TASK TO CARRY OUT: Count lines with "field" below; give only the number.
***
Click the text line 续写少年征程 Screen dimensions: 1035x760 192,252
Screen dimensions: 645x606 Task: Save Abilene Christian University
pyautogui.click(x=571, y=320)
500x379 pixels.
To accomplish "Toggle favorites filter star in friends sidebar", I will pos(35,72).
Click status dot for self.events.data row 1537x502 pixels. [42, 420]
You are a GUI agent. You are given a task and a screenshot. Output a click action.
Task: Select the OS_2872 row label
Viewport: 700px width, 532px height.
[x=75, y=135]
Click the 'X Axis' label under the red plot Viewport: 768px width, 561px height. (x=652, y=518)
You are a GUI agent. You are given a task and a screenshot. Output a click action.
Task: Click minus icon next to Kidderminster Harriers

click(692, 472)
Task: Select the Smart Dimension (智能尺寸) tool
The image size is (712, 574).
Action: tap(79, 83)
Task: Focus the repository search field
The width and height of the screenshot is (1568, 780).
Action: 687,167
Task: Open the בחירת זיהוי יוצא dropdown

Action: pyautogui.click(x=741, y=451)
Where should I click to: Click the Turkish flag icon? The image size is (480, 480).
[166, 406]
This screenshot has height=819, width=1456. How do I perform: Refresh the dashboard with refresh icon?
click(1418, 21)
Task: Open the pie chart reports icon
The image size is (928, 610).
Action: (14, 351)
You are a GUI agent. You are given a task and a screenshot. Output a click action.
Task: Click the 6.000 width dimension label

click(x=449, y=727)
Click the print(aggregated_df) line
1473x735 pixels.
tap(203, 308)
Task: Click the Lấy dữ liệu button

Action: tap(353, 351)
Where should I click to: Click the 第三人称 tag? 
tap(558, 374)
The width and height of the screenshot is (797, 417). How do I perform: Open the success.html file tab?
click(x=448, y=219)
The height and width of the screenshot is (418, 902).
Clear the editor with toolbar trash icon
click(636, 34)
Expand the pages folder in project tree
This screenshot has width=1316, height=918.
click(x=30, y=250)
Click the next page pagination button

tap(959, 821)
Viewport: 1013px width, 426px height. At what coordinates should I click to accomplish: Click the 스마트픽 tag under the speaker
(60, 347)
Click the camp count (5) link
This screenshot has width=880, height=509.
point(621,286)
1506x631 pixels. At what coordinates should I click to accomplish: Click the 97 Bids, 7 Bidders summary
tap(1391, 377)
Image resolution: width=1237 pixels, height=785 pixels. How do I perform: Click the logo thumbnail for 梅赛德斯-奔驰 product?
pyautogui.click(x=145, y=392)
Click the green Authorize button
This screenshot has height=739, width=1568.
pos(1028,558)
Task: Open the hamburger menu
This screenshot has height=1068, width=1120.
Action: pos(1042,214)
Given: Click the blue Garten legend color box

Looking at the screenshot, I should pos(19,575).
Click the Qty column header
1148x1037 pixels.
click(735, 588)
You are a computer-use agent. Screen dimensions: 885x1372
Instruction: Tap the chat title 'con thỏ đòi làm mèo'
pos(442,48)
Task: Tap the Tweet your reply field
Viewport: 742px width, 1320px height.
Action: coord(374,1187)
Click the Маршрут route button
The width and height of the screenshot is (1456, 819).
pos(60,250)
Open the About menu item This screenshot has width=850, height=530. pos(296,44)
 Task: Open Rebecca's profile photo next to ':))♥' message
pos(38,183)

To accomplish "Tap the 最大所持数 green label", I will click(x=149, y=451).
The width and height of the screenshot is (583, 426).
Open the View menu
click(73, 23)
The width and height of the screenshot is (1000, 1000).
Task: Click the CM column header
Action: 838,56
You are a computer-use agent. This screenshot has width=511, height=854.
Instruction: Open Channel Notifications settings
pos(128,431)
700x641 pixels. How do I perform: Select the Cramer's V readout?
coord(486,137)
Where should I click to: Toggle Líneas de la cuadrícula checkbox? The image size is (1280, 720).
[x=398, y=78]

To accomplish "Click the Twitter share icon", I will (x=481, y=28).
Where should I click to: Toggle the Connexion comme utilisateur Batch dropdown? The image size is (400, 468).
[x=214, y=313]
***
RESPONSE AREA: 2